Namun perbuatan Zarof tidak berhenti di situ. Selama menjabat, ia disebut menerima gratifikasi senilai Rp 915 miliar dalam bentuk uang tunai rupiah dan valuta asing, serta logam mulia sebanyak 51 kilogram dari pihak-pihak yang berperkara di berbagai tingkatan pengadilan.

“Gratifikasi diterima terdakwa saat menjabat sebagai Direktur Pranata dan Tata Laksana Perkara Pidana hingga menjadi Kepala Badan Litbang Diklat Kumdil MA,” terang jaksa penuntut umum.

Majelis hakim menjatuhkan hukuman pidana penjara 16 tahun, denda Rp 1 miliar subsider enam bulan kurungan, dan perampasan aset hasil kejahatan. Hukuman ini lebih ringan dari tuntutan jaksa yang menuntut 20 tahun penjara.

Menurut hakim, hal yang memberatkan antara lain sikap serakah Zarof, serta tindak pidananya yang dilakukan saat telah purna-bakti. Ia disebut tetap menyalahgunakan pengaruhnya meski secara resmi sudah tidak aktif sebagai pejabat.

Adapun pertimbangan yang meringankan meliputi pengakuan dan penyesalan terdakwa, status hukum yang sebelumnya bersih, dan tanggungan keluarga.

Namun hakim menekankan bahwa beratnya dampak perbuatan Zarof terhadap sistem hukum Indonesia jauh lebih besar dari sekadar nilai uang.

Selain kasus korupsi, Zarof juga telah ditetapkan sebagai tersangka dalam perkara Tindak Pidana Pencucian Uang (TPPU) oleh Kejaksaan Agung.

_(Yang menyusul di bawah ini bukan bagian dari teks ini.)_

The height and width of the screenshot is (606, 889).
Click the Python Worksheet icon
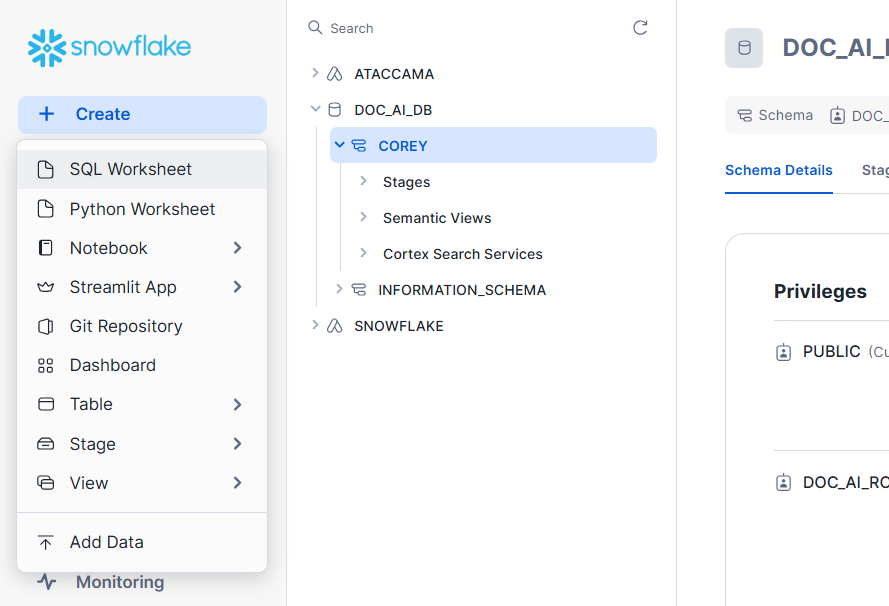click(46, 208)
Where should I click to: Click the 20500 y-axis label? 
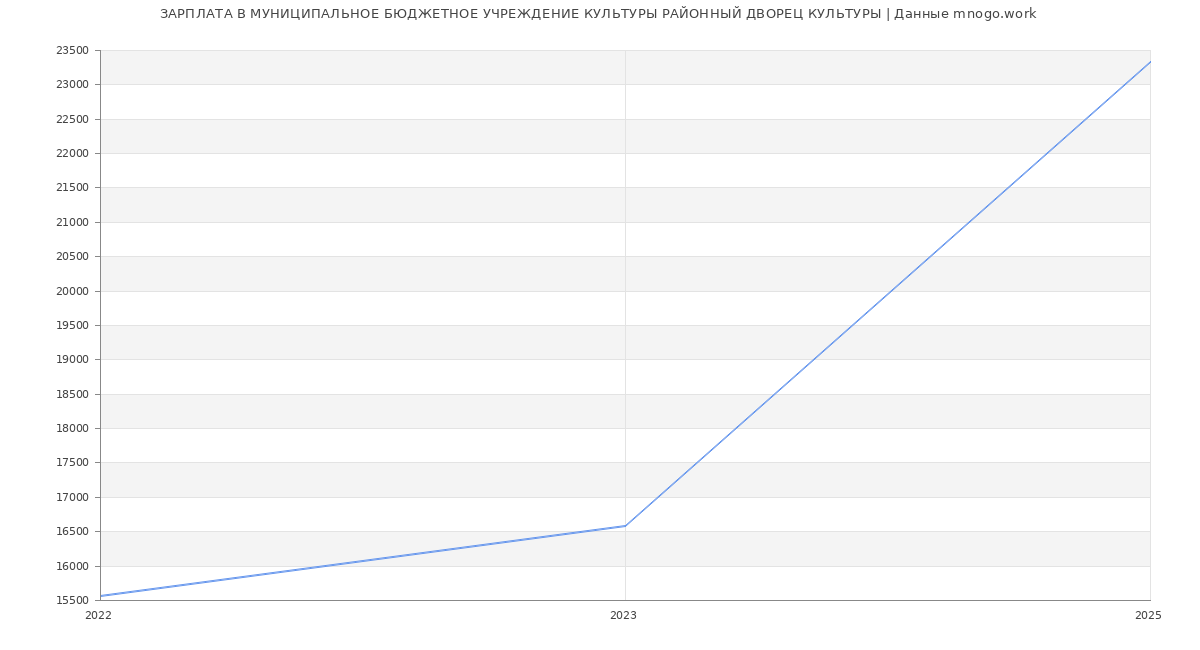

Surat Perintah Penyidikan dikeluarkan pada 10 April 2025. Sejumlah asetnya telah diblokir.

Proses hukum terkait TPPU masih berlangsung dan diperkirakan akan menyeret lebih banyak aset serta jaringan penerima manfaat yang terlibat dalam aliran dana haram tersebut.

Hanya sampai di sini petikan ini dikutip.